Plastic waste is high on the agenda in Davos this week, with a host of corporate giants including L’Oréal, Mars and Unilever making commitments on their approach to packaging.
Eleven companies have reaffirmed or announced pledges for 100% reusable, recyclable or compostable packaging by 2025, including Amcor, Coca-Cola, Ecover, Evian, Marks & Spencer (M&S), Walmart and Werner & Mertz – together representing more than six million tonnes of plastic packaging each year.
However, Coca-Cola’s global plan to address its plastics impact was condemned by Greenpeace for failing to reduce the number of single-use plastics bottles it produces.
Outside of the war on waste, sportswear giant Nike is now more than half way towards its pledge to source 100% renewable energy globally and is officially powered by 100% renewables in North America.
A little closer to home, businesses in Scotland can now access a £60m fund to scale projects that can help deliver the nation’s low-carbon heat, energy and vehicle solutions.
Evidently the money and willingness to act is there, and there is a chance for new solutions to reach market. With that in mind, edie has once again pulled the best innovation stories of the week into this neat and tidy little green package.
Plastic yells timber
Plastic waste is a hot topic and global issue. But as brands pledge to move away from using plastic, one British firm is offering a solution that utilises the staggering 3.7 million tonnes of plastic waste that is currently produced in the UK annually.
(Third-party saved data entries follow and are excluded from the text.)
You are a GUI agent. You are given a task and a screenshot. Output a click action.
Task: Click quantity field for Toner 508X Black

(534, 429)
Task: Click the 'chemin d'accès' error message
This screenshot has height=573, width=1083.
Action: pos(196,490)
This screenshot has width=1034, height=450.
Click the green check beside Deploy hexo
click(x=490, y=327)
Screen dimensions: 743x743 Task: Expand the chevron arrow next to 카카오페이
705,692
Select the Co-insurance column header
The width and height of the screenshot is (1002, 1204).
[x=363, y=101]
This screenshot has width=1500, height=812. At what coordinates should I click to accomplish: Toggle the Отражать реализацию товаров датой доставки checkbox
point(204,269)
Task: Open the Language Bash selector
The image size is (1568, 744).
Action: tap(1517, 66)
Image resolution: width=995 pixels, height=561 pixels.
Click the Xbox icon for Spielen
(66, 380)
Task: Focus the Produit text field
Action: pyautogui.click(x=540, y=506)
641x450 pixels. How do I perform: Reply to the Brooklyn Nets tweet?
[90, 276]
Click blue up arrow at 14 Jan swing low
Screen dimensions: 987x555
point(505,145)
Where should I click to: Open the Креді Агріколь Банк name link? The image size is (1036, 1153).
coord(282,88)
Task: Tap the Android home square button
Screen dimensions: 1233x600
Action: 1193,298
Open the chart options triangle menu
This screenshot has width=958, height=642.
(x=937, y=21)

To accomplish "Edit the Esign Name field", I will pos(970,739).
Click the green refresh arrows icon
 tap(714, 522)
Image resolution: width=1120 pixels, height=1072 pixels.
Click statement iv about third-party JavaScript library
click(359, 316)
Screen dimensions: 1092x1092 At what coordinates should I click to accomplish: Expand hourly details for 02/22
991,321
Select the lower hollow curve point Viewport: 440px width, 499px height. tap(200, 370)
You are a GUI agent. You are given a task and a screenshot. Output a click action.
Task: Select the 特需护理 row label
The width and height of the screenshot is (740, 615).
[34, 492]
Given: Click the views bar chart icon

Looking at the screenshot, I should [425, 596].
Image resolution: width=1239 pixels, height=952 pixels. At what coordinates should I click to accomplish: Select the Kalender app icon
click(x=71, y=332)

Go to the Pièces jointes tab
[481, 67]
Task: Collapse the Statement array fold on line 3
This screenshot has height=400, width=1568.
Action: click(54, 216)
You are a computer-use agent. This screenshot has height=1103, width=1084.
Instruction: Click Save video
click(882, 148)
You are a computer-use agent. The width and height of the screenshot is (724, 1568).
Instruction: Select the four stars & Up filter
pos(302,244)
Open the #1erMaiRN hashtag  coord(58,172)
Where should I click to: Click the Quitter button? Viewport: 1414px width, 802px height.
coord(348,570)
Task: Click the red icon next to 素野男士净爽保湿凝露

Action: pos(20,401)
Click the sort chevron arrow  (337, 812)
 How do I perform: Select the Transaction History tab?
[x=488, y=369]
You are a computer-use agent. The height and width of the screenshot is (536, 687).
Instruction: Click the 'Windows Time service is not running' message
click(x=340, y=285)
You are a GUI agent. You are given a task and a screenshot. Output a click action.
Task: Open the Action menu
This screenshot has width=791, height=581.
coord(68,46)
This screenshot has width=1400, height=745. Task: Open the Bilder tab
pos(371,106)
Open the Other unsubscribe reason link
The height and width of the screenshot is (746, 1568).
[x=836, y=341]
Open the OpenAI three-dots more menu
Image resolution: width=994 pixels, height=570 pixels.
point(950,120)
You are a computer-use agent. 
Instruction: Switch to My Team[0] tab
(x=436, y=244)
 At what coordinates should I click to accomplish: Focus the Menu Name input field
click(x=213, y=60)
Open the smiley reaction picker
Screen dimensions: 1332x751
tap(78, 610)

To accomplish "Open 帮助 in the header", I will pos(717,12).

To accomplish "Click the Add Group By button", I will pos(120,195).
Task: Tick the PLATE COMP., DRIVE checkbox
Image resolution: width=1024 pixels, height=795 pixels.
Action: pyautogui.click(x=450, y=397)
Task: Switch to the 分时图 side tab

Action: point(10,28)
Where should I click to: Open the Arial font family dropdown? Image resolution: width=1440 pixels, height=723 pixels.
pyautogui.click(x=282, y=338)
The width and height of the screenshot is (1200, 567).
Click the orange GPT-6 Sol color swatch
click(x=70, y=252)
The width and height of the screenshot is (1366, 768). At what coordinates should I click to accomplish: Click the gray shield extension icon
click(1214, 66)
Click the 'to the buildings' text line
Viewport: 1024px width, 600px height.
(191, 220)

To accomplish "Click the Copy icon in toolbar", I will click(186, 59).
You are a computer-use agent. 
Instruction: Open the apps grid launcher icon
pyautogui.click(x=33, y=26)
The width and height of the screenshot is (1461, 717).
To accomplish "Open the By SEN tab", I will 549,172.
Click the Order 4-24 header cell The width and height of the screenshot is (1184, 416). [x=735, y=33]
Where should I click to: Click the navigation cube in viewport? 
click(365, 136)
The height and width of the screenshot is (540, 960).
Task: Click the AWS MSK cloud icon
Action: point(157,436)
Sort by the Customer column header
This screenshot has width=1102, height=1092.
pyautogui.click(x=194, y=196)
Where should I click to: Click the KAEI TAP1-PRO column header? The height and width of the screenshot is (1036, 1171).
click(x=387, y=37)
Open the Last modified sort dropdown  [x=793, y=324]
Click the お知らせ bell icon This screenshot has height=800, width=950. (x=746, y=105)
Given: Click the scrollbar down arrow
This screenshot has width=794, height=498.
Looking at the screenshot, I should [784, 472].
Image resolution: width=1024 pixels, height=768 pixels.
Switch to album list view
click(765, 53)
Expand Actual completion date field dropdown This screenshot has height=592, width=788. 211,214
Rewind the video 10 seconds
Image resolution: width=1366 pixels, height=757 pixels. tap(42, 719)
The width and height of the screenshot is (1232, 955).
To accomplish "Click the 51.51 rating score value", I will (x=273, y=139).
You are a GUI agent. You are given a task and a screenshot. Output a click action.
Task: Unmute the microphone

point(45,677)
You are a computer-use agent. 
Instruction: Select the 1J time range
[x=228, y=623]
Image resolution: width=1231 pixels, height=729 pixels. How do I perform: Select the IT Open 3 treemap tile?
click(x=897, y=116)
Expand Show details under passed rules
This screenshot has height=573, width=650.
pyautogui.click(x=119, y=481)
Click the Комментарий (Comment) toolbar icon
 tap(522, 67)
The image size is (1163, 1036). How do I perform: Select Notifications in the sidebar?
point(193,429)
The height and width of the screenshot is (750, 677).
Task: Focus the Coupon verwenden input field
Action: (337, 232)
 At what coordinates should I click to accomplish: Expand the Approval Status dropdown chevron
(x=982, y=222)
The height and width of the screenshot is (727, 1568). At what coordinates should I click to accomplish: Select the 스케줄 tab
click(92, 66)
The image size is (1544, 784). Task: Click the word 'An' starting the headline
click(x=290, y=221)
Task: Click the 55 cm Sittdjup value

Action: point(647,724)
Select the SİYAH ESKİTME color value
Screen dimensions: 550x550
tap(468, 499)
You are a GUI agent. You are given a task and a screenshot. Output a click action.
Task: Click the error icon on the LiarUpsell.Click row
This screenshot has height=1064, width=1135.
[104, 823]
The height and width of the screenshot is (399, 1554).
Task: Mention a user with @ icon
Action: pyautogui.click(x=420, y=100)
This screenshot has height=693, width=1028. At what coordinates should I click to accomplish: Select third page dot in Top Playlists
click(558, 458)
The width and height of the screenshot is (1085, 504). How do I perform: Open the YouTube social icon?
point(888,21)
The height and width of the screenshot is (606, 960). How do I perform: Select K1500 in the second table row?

Plastecowood, based in North Wales, manufactures timber substitutes from waste plastic. Known as Smartawood, the lumber is formed from pretty much any type of plastic – even those that are contaminated with food or metal after the sorting process. For every tonne of recycled plastic used by Plastecowood, 700kg of carbon is diverted from landfill.
The product can be used as infrastructure, for fencing, steps and walkways and requires no maintenance and no replacements. In fact, studies from WRAP found that the timber alternative required no replacement over a 23-timeframe, compared to traditional timber which needed replacing four times.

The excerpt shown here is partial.